CLEARWATER, Fla. — Update: Clearwater originally planned to close its beaches on March 23, but after Pinellas County announced it was shutting down its shorelines at 11:59 p.m Friday, the city said it would follow suit.
The city of Clearwater has declared a state of emergency in response to the coronavirus pandemic and ordered all its public beaches to close for at least two weeks -- beginning at 6 a.m. on March 23.
It's part of an effort to help promote social distancing and limit the spread of the novel coronavirus, COVID-19. The decision only applies to the sand, not to the restaurants or businesses.
Clearwater Beach has been frequently ranked as one of the best beaches in the United States. The decision to shut down the beaches was made during an emergency meeting of the city council on Wednesday evening.
In line with Gov. Ron DeSantis' order to temporarily close bars and nightclubs, the emergency order approved Wednesday also tells bars, pubs and nightclubs to suspend all alcoholic beverage sales until April 16.
Meanwhile, restaurants are ordered to limit their occupancies to 50 percent and implement employee screenings. The restaurants will not be allowed to sell alcohol later than 10 p.m.
"Nonessential" businesses will be required to close no later than 10 p.m. each day. Businesses like gas stations, hotels and grocery stores -- considered "essential" by the city -- will not be affected by this rule.
Gatherings of more than 10 people are postponed until further notice. Recreation centers and libraries will be shut down for now.
The city of Tampa announced Wednesday it would close all its beaches until further notice. Some beaches in South Florida, including Miami Beach, have closed to spring break crowds.
Gov. Ron DeSantis has not issued any statewide order to close Florida beaches. He instead signed an order that would limit groups of people to only 10 per group on the beach.
On Wednesday, Pinellas County announced it had decided not to close its beaches -- but urged beachgoers to limit their gatherings to no more than 10 people and stay at least six feet away from other groups.
"I ask that you strictly adhere to the social distancing requirements to keep our community, including our beaches, as safe and enjoyable as possible," Sheriff Bob Gualtieri wrote in a Facebook post.
Even though Pinellas County isn't closing beaches at this time, people at the Clearwater meeting openly wondered if their decision would cause a chain reaction of other beach closures along the state's west coast.

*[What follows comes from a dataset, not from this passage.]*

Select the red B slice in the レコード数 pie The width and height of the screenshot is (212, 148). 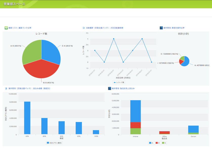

Rusty Pearl owns Pearly’s Beach Eats. He says he’s nervous about what this beach closure will mean for him in a time when he should be doing some of his best business.
"We’re all week to week businesses. Like employees are week to week. And the long term effect of this is very scary. Because when this is all over, I don’t know who’s going to be able to bounce back," Pearl said.
As the sun set over the white sand at Clearwater beach, there was no shortage of tourists, despite all the coronavirus concerns. Dawn Krueger says she’s been washing her hands and keeping a distance from everyone else out here.
"I think it’s sad for the people who are being careful," she said. "If people aren’t being careful then we kinda deserve it. I think it’s understandable. It’s a bummer."
Clearwater Mayor George Cretekos says today’s decision was a difficult one, but he worries what would happen if the council hadn’t made that call.
"That’s what weighing on my mind. If we delay this how many of us will get sick? How many may die?" he said.